**Requirement:**
Would you output all the lines below precisely as they stand, leaving each picture out?
______
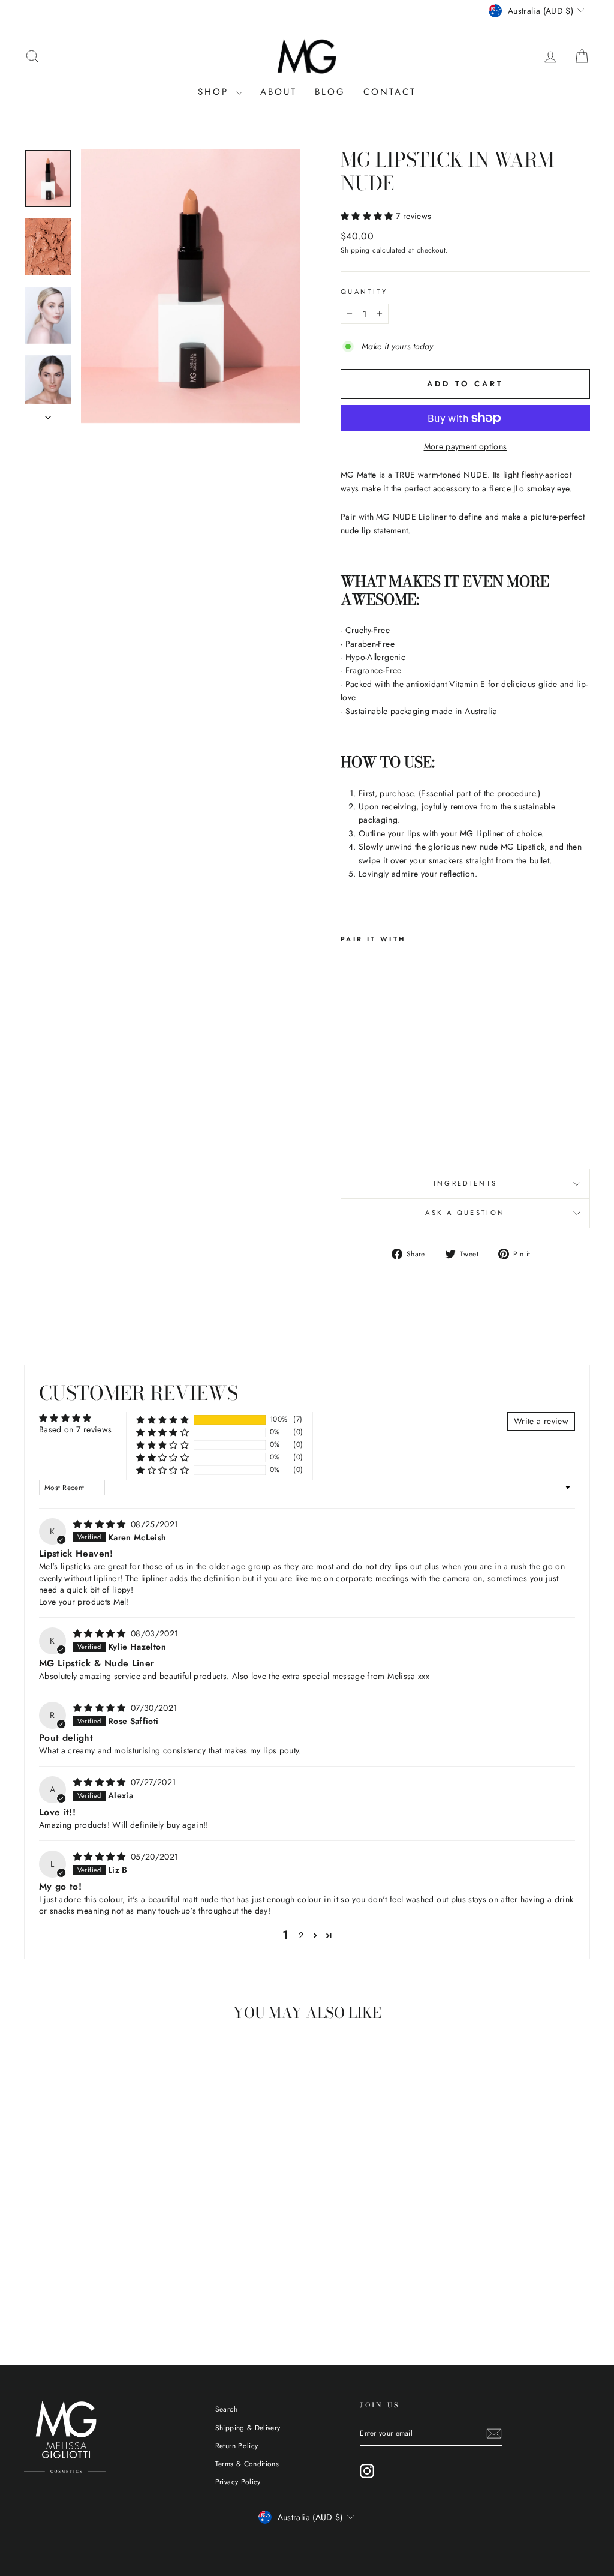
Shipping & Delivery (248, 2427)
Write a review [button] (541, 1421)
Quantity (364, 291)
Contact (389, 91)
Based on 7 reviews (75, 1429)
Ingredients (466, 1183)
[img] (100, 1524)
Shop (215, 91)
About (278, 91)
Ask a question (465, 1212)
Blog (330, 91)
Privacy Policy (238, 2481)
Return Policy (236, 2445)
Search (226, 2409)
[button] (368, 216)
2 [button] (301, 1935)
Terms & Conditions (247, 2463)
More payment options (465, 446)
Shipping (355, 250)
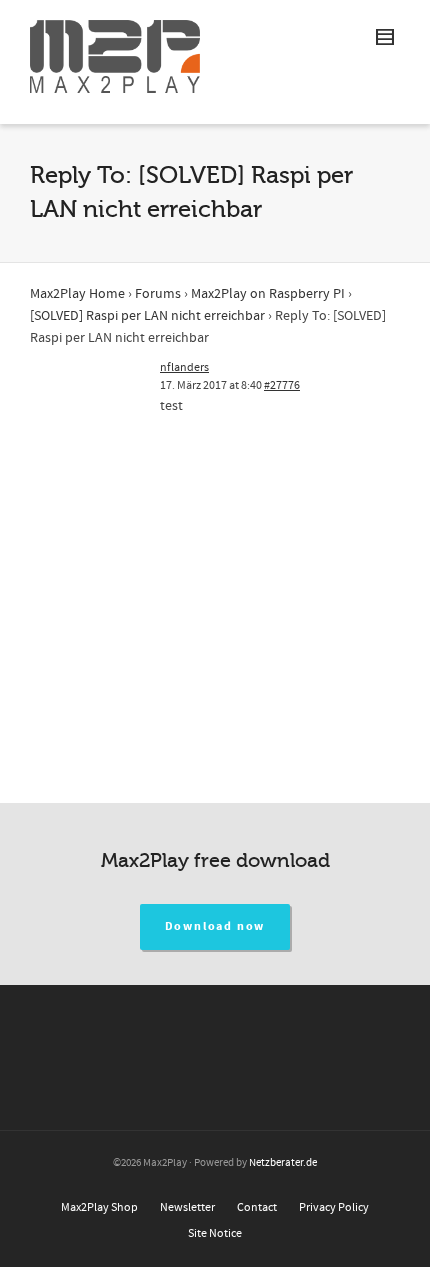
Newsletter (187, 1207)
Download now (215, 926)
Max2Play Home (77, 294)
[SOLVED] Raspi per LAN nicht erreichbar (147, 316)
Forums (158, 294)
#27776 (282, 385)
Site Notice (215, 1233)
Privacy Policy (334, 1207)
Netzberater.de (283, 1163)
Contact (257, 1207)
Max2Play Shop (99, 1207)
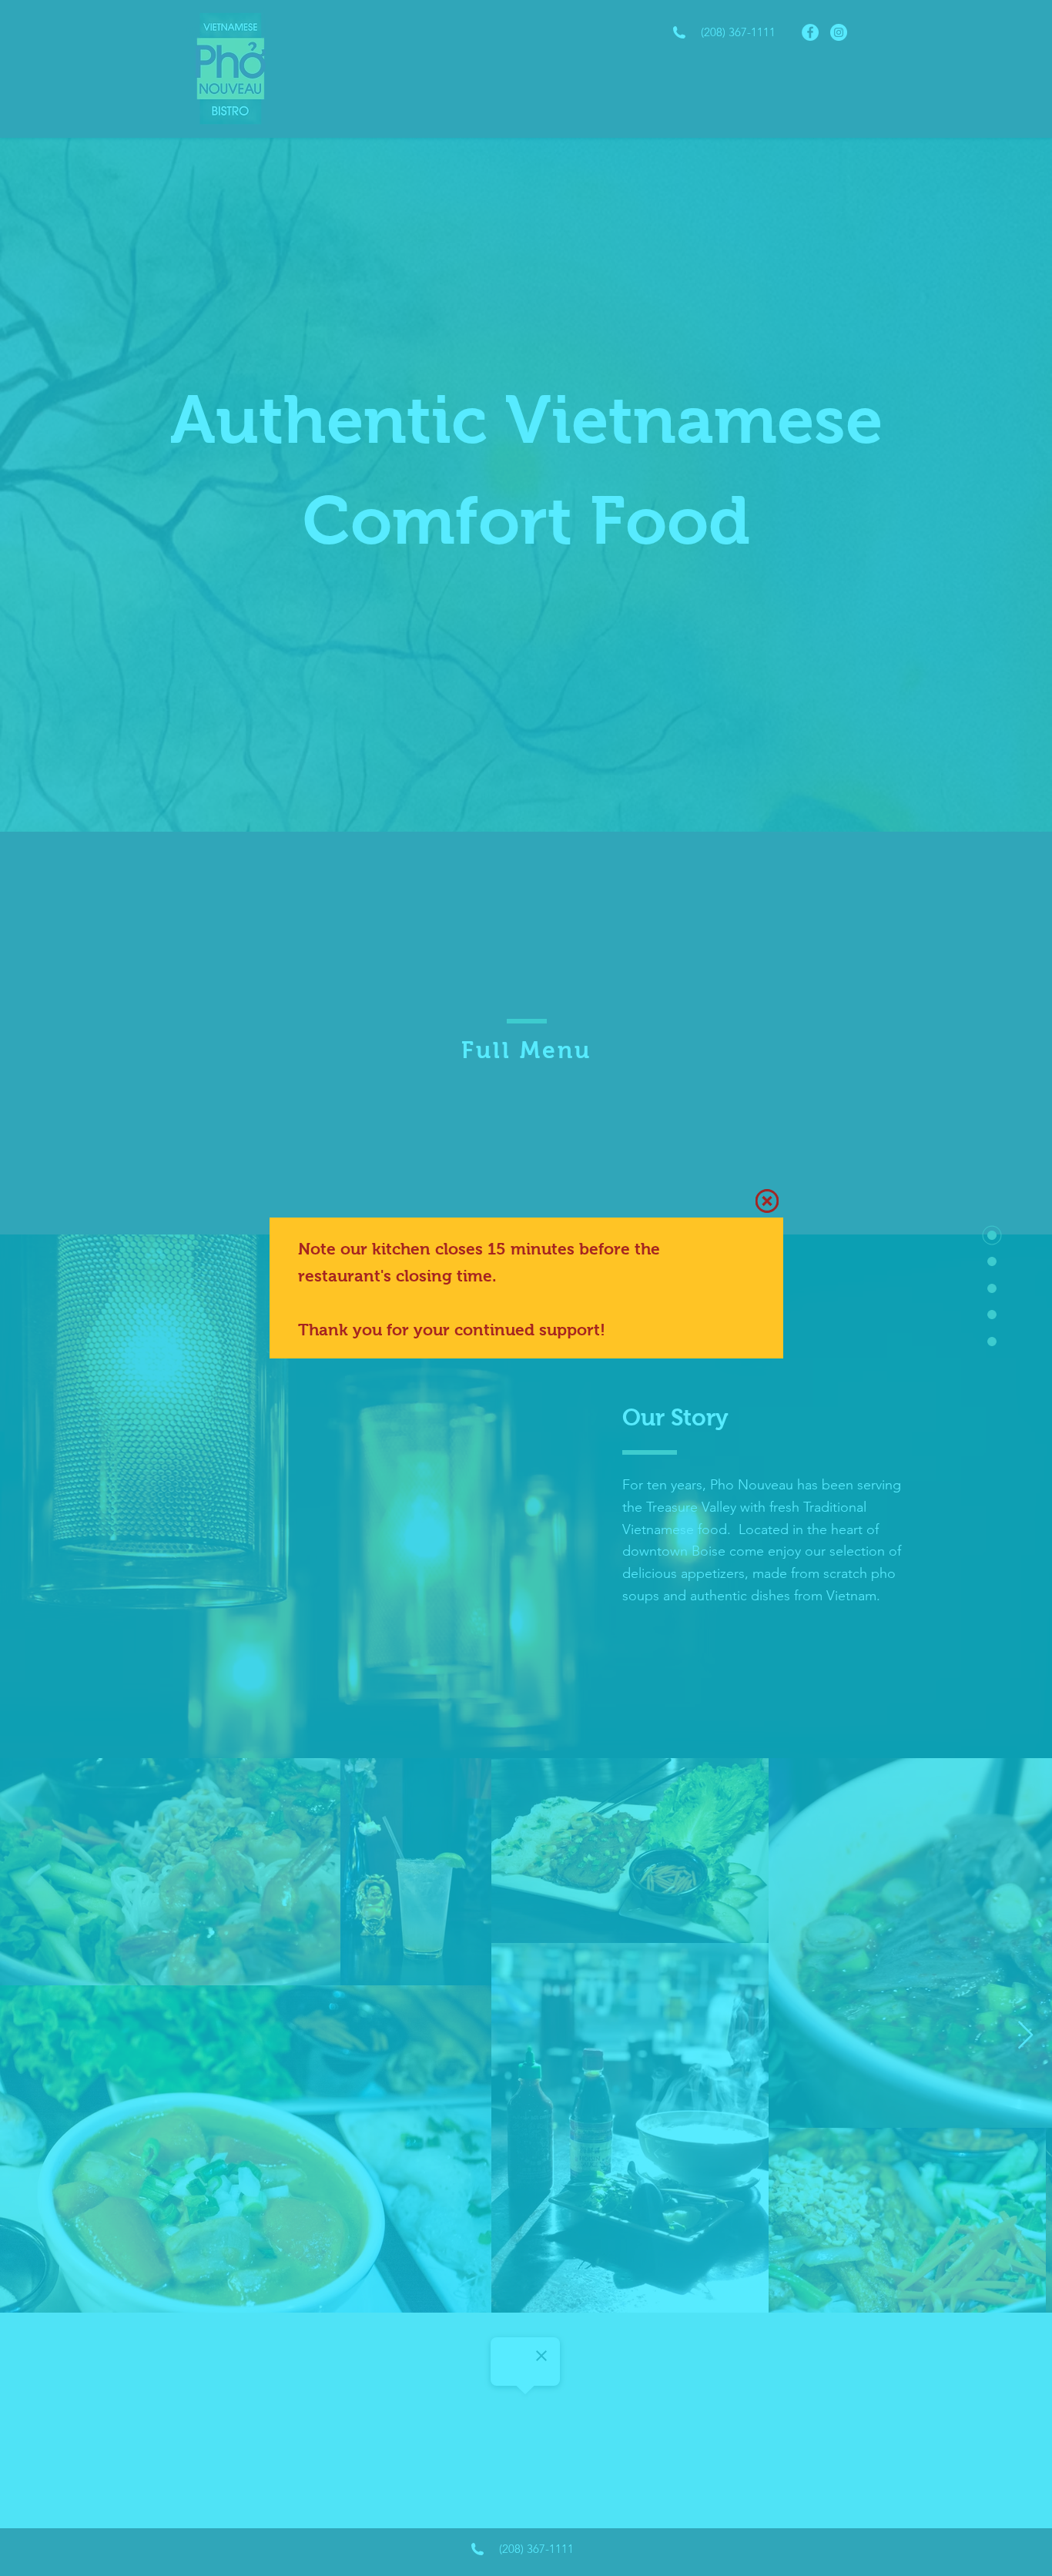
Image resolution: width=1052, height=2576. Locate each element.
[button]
______
**Answer for this exercise:**
Shipping & Delivery (248, 2427)
Write a review [button] (541, 1421)
Quantity (364, 291)
Contact (389, 91)
Based on 7 reviews (75, 1429)
Ingredients (466, 1183)
[img] (100, 1524)
Shop (215, 91)
About (278, 91)
Ask a question (465, 1212)
Blog (330, 91)
Privacy Policy (238, 2481)
Return Policy (236, 2445)
Search (226, 2409)
[button] (368, 216)
2 [button] (301, 1935)
Terms & Conditions (247, 2463)
More payment options (465, 446)
Shipping (355, 250)
Newsletter (187, 1207)
Download now (215, 926)
Max2Play Home (77, 294)
[SOLVED] Raspi per LAN nicht erreichbar (147, 316)
Forums (158, 294)
#27776 (282, 385)
Site Notice (215, 1233)
Privacy Policy (334, 1207)
Netzberater.de (283, 1163)
Contact (257, 1207)
Max2Play Shop (99, 1207)
Image resolution: width=1052, height=2576. Locate each element.
[button]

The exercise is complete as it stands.